Usually, how do you solve it at last?
NOTES:
Could someone introduce something about problem solving practice?
If I can, I leave it alone for a while. Often the solution will pop into my head when I least expect it. (If only we always had the luxury of waiting - often we don't.)
Edit: Another hugely useful thing to do is describe the problem to someone else. Even if they can't help, the very act of explaining it to someone who's unfamiliar with the problem will often clarify things in your mind. Sometimes you get straight to a solution that way, without the other person saying a word. 8-)
I just think it over when a pencil and paper.
Break it down into each part
Look at what parts I know
Research parts I don't
Put it all together
Profit
For me the trick is breaking it into manageable bits.
-- Edit
I must agree with the poster above about talking to someone else, as well. Even if you don't have anyone you can talk to, explain it to a fluffy toy, and the answer will often become obvious.
I find using a whiteboard to explain the problem to someone else very useful.

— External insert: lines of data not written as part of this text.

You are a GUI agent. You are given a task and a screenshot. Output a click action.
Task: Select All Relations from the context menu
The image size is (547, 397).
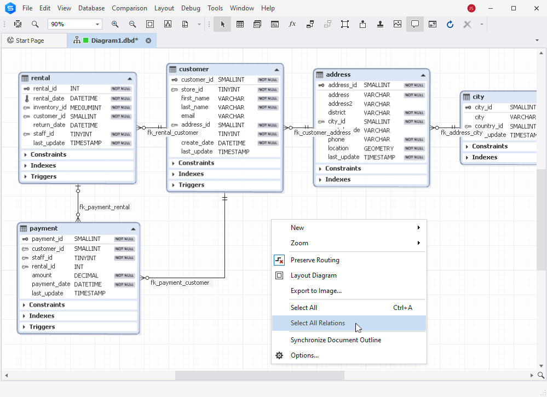pyautogui.click(x=318, y=323)
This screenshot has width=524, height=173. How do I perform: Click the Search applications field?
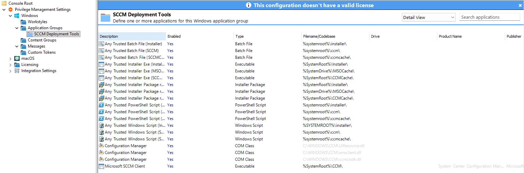(490, 17)
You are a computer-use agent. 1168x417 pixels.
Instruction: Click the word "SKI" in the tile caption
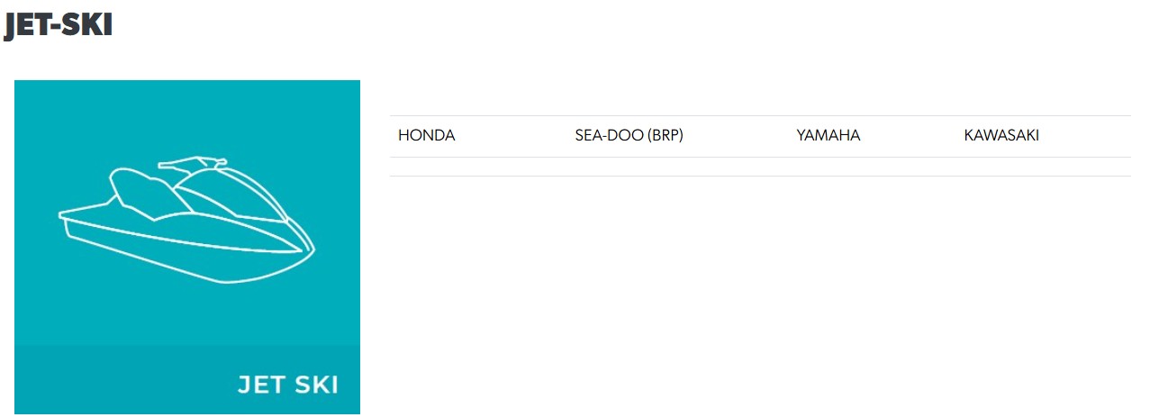pos(314,385)
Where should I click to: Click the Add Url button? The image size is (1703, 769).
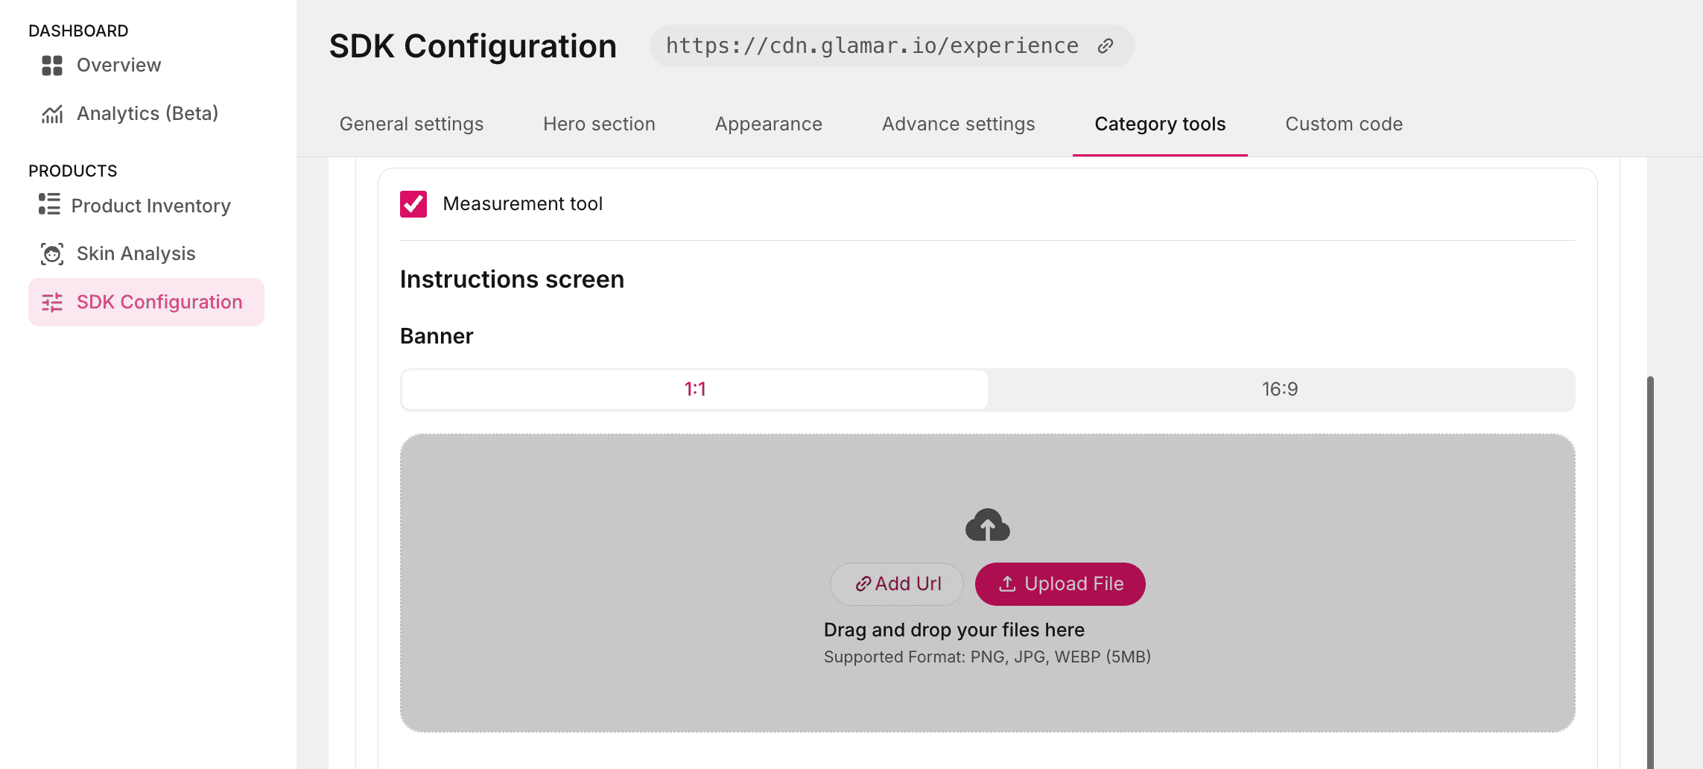coord(897,584)
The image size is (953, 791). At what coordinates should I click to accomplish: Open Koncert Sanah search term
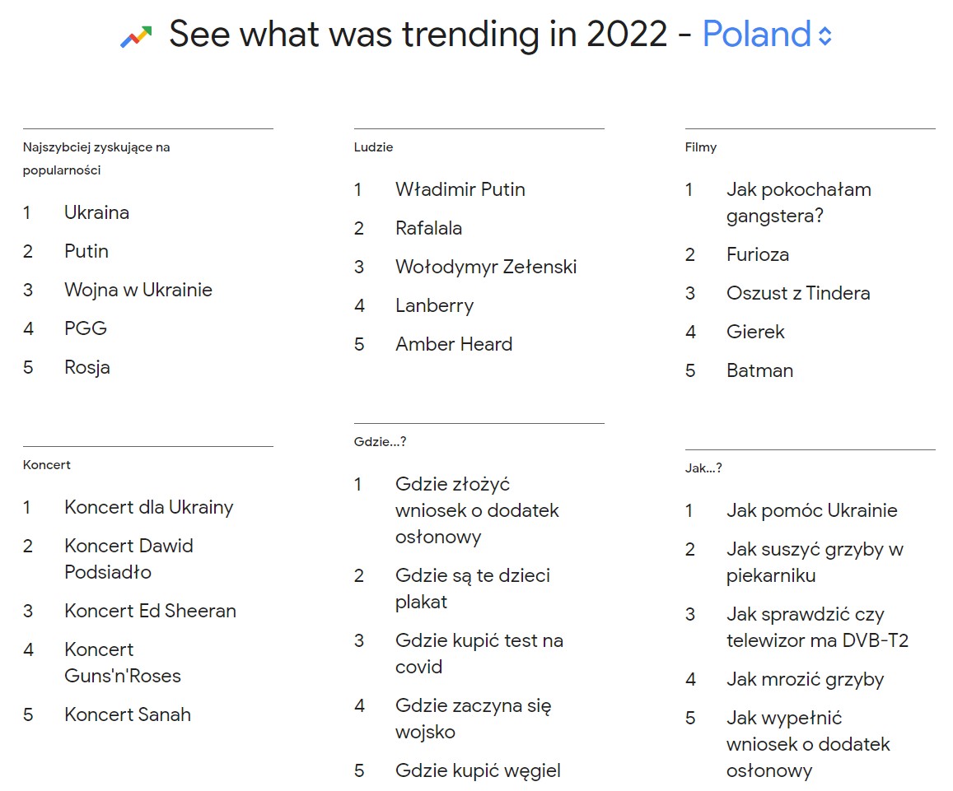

Sometimes I'll search Stack Overflow to see if anyone has encountered the same or a similar problem; if they haven't, I'll sometimes post a question about it.
The book Peopleware put it in a nice way, that despite being a different context also works here.
The manager's function, they write, is
not to make people work but to make it
possible for people to work.
In this case you are your own manager, so its up to you to make it possible for yourself to work. If its something difficult you are struggling with, then you need to listen to yourself.. what is it you need in order to get started solving it.
For me, it can be that a major class in the project has the wrong name and is inelegant. In order to solve the problem in an elegant way these needs to be fixed first, otherwise it will end out as a half baked solution.
10 cents
For many problems, writing unit tests can help. Break it down (as silky suggests) and try writing tests for the various pieces. Then write code to make the tests pass. Check out some of the literature on TDD.
Writing throwaway "spike" code is also a handy way to figure out new things.
Well, it depends on the kind of problem, whether it's something you can research. For the things you can't, often specific design problems where I have problems keeping all the factors in mind at once, I've found two methods to work well:
Get rid of all possible distractions (computer, phone, people), e.g find an empty conference room. Take along pen and paper and draw a free-form diagram of the factors involved in the problem; sometimes tables also work well. I've found that the ability to concentrate hard without distractions and the graphical representation usually enable me to find a solution.
For really hard problems, sleep over it. Maybe that's just me, but I sometimes come up with the best ideas when I think about something in that half-dazed state right before I fall asleep - and strangely, I can always remember them come morning.